Recipient Organization
Lindgren-Pitman Inc.
2615 NE 5th Ave.
Pompano Beach,FL 33064
Performing Department
(N/A)
Non Technical Summary
Net cleaning and maintenance represent a significant cost in the aquaculture industry. Clean nets are essential in maintaining a healthy stock, and achieving optimal yield. Fouled nets also generate drag, and the dirtier the net, the higher the loading on moored structures in the farm, which could lead to failures. However, few options exist that are truly efficient in terms of their consumption of power, labor, or massive capital investment. This project proposes a mechanical scrubber that will clean netting efficiently, thereby drastically lowering operating costs, and increasing margins for the farmer. Efficiency is especially important in the development of the aquaculture industry in the U.S. because of increased competition with products farmed in developing nations with lower labor costs. The U.S. has a ~$10 billion trade offset, and is becoming increasingly reliant on foreign seafood (FAO, 2008).
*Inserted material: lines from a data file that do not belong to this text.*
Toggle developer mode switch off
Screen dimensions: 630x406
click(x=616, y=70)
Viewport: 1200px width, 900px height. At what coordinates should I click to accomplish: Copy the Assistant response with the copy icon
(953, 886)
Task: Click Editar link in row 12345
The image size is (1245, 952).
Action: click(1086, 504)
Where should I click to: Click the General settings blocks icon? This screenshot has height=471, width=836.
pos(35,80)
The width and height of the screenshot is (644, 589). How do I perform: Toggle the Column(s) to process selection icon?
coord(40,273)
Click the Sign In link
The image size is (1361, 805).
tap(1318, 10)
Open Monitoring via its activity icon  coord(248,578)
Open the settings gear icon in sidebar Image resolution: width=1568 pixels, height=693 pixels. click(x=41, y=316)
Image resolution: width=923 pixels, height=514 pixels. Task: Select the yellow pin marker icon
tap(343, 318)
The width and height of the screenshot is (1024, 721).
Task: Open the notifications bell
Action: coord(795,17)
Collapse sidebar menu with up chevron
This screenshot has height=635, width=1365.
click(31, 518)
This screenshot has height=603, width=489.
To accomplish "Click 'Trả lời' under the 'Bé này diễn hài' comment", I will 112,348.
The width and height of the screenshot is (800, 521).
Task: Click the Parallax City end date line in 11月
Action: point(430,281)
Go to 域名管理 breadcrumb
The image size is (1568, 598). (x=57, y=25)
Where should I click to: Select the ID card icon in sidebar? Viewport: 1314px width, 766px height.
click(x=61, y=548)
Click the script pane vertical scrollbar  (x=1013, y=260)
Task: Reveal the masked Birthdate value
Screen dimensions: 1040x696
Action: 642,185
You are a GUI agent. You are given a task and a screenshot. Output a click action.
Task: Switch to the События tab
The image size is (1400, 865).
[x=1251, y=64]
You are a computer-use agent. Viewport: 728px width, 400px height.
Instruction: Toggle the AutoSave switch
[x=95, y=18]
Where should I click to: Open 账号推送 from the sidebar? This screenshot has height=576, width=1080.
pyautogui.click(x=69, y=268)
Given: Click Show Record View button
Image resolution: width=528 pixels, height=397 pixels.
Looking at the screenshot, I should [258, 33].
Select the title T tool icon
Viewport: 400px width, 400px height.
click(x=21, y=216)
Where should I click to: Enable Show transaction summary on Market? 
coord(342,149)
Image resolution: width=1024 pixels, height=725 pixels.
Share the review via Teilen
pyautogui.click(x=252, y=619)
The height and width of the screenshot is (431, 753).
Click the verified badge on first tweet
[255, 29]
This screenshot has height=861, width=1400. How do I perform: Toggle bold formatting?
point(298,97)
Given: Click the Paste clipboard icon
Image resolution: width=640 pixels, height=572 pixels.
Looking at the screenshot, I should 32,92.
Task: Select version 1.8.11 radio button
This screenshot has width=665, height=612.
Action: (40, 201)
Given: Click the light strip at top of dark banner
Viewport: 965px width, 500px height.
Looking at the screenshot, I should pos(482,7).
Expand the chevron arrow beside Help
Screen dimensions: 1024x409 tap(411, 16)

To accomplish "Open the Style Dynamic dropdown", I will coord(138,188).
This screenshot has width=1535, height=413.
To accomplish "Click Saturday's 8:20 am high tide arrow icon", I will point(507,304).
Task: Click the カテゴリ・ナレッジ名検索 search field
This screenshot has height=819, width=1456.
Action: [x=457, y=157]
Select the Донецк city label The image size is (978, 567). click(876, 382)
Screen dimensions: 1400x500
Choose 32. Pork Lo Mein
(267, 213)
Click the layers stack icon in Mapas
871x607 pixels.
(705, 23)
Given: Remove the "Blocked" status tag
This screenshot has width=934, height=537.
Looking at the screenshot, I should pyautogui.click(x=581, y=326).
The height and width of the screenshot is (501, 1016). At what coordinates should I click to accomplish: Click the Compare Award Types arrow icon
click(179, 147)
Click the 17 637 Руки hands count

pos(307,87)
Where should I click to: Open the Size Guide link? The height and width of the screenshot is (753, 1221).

The accountability of these foreign supplies is often suspect as well. A growing and accountable domestic aquaculture industry would increase food safety and security. However, due to high labor costs, advancements in technology, as proposed in this project, will be necessary to make this industry successful. Deliverables in this project include a comprehensive design report, prototype testing, and a working prototype at the end of Phase I. Phase II will include the construction of more robust prototype units, with more robust control systems for pilot study testing at aquaculture facilities.
Animal Health Component
100%
Research Effort Categories
Basic
(N/A)
Applied
100%
Developmental
(N/A)
Goals / Objectives
It is understood that cleaning costs represent a large portion of the operating costs for marine aquaculture operations. The objective of this project is to develop a novel mechanical scrubbing system that is scalable for use in all size marine aquaculture situations. Deliverables will include several iterations of scrubber element design (brush design), propulsion design, and electro-mechanical drive design. Field testing will be performed at AquaRanch in Long Key FL, using netting previously deployed as a testing platform for each design iteration. The data collected will consist of electrical amperage and voltage (of the drive), solidity (quantified cleanliness) before and after cleaning, and visual observations taken from underwater pictures and video. Milestones will include- development of prototype and final designs of the mechanical scrubbing element, development and testing of preliminary (basic) electronic control package, design and construction of a basic prototype drive, insight and research on propeller design and functionality, and prototype propeller fabrication. By the interim report, deliverables should include a design engineering report and the beginning of fabrication of a prototype. Design criteria will be evaluated, and optimized, with the final deliverable being in the form of a basic, small, functional prototype for more robust Phase II pilot studies.
Project Methods
The proposed mechanical scrubber represents a significant departure from conventional net cleaning methods. At present, nets are typically cleaned by hand, though net rotation, or using high pressure water devices. The proposed design should prove to be more efficient in its consumption of power , and drastically reduce operating costs, while eliminating the need for expensive infrastructure. The ideal design, and ultimate goal of this project is to identify the most efficient scrubbing mechanism in terms of power consumption as it relates to cleaning ability. Cleaning ability/efficiency will be measured as the change in solidity before and after cleaning. Amperage and voltage will also be recorded to determine the efficiency of the whole system- by relating amperage and voltage to reduction of solidity. This will help in determining the scale of the cleaner as it relates to individual applications in the aquaculture industry, as well as determining power requirements, and relating that to the availability/feasibility of power available at farms of corresponding scale.